Learn all about Oracle BerkeleyDB family of databases here. Scalable and high-performance data management services.

The C++ Standard Template Library as a BDB Database (part 3)

Guest Author

In the second entry I showed that the Berkeley DB's C++ STL API can substitute in for in-memory data structures like vectors. Now in this final installment we'll see Berkeley DB at work storing object instance data referenced by STL structures.

Berkeley DB's C++ STL API, the dbstl, will automatically store the STL container in an on-disk database, but what about the data referenced by the elements within the STL container? You must choose how to store the values pointed to within the STL data structures so that they too can be reconstituted from the database. This means storing the actual data that the pointers point to, which isn't so hard. Let's get started.
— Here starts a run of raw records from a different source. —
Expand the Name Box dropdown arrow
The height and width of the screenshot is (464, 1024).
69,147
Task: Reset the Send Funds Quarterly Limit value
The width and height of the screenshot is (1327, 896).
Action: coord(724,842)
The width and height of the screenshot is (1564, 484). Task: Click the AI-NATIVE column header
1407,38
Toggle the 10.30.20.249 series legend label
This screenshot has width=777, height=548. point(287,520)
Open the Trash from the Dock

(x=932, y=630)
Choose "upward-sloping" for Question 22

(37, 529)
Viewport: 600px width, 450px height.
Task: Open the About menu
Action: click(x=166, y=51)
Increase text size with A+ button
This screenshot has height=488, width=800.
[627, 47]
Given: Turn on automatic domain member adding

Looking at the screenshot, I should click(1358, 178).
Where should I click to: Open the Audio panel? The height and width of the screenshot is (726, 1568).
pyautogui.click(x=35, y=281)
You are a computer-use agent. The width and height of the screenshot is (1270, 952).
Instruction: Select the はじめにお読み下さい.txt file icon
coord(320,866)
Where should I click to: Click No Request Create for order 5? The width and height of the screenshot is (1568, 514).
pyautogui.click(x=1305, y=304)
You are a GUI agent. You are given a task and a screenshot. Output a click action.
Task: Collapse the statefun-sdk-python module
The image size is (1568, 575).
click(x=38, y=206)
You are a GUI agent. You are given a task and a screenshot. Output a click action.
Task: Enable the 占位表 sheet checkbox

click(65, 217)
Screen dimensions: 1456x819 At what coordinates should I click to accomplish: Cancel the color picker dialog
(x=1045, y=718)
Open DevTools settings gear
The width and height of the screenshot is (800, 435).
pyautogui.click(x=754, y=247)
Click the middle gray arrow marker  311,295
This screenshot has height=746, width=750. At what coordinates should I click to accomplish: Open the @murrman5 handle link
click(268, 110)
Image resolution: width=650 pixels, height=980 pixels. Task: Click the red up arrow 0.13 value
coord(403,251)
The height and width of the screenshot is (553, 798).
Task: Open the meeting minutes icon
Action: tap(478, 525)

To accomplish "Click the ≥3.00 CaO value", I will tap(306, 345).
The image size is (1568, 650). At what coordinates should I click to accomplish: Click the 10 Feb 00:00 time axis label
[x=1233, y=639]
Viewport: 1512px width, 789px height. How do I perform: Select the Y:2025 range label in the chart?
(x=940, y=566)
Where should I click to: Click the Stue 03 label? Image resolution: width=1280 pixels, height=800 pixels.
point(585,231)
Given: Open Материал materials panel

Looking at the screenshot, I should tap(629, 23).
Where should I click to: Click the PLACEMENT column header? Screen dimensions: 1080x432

Suppose we have a simple class like a "Car" (as below) that has an "Engine" member (a pointer) referencing an instance of the class "Engine".

class Car {
  size_t length, width, height;
  Engine *engine;
  string model;
  // Member functions follow ...
class Engine {
  size_t horse_power;
  char num_cylinder;
  float displacement;
  // Member functions follow ...

Now we want to store the "owner name" of the Car and we do that using a map container like std::map container, here is the pseudo code:

typedef std::map<const char *, Car> owner_car_map_t;

owner_car_map_t ocmap;
while (has more owner-car pairs to input) {
  // Accept input data for owner name and car, create car.
  Engine *pEngine = new Engine(hp, ncyl, displ);
  Car car(len, width, height, pEngine);
  ocmap[owner.c_str()] = car;

Note how the preceding code stores all information in memory, so it can't be automatically persisted by Berkeley DB. When using dbstl, we can persist it, as follows.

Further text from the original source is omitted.